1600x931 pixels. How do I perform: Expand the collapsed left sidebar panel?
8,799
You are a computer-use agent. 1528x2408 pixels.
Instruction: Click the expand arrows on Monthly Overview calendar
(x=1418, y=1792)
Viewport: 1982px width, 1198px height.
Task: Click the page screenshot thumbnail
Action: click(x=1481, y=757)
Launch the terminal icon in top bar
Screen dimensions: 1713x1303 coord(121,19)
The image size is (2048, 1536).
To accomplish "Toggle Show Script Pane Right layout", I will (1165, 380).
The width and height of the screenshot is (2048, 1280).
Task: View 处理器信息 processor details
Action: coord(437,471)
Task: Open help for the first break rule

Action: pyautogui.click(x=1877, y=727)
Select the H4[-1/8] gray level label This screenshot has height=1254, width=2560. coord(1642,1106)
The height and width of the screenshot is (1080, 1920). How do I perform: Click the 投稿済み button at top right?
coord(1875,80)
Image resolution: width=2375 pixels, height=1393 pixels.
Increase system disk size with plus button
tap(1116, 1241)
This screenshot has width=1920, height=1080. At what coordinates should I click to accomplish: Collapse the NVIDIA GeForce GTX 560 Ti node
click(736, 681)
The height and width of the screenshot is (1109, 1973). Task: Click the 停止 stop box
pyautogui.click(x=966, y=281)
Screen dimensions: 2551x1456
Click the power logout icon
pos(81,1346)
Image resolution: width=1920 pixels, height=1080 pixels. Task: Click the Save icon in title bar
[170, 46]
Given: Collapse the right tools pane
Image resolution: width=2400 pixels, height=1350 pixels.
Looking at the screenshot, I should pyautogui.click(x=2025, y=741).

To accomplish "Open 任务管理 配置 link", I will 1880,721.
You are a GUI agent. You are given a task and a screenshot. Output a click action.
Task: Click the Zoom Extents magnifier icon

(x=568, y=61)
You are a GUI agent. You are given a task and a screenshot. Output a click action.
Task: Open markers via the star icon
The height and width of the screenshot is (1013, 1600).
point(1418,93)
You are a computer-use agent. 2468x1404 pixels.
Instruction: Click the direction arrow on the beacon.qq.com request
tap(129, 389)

▬▬▬

▸ Problem to work on
Copy every record exactly, with nothing added or dropped.

▸ Solution for this problem
1600x931 pixels. How do I perform: Expand the collapsed left sidebar panel?
8,799
You are a computer-use agent. 1528x2408 pixels.
Instruction: Click the expand arrows on Monthly Overview calendar
(x=1418, y=1792)
Viewport: 1982px width, 1198px height.
Task: Click the page screenshot thumbnail
Action: click(x=1481, y=757)
Launch the terminal icon in top bar
Screen dimensions: 1713x1303 coord(121,19)
The image size is (2048, 1536).
To accomplish "Toggle Show Script Pane Right layout", I will (1165, 380).
The width and height of the screenshot is (2048, 1280).
Task: View 处理器信息 processor details
Action: coord(437,471)
Task: Open help for the first break rule

Action: pyautogui.click(x=1877, y=727)
Select the H4[-1/8] gray level label This screenshot has height=1254, width=2560. coord(1642,1106)
The height and width of the screenshot is (1080, 1920). How do I perform: Click the 投稿済み button at top right?
coord(1875,80)
Image resolution: width=2375 pixels, height=1393 pixels.
Increase system disk size with plus button
tap(1116, 1241)
This screenshot has width=1920, height=1080. At what coordinates should I click to accomplish: Collapse the NVIDIA GeForce GTX 560 Ti node
click(736, 681)
The height and width of the screenshot is (1109, 1973). Task: Click the 停止 stop box
pyautogui.click(x=966, y=281)
Screen dimensions: 2551x1456
Click the power logout icon
pos(81,1346)
Image resolution: width=1920 pixels, height=1080 pixels. Task: Click the Save icon in title bar
[170, 46]
Given: Collapse the right tools pane
Image resolution: width=2400 pixels, height=1350 pixels.
Looking at the screenshot, I should pyautogui.click(x=2025, y=741).

To accomplish "Open 任务管理 配置 link", I will 1880,721.
You are a GUI agent. You are given a task and a screenshot. Output a click action.
Task: Click the Zoom Extents magnifier icon

(x=568, y=61)
You are a GUI agent. You are given a task and a screenshot. Output a click action.
Task: Open markers via the star icon
The height and width of the screenshot is (1013, 1600).
point(1418,93)
You are a computer-use agent. 2468x1404 pixels.
Instruction: Click the direction arrow on the beacon.qq.com request
tap(129, 389)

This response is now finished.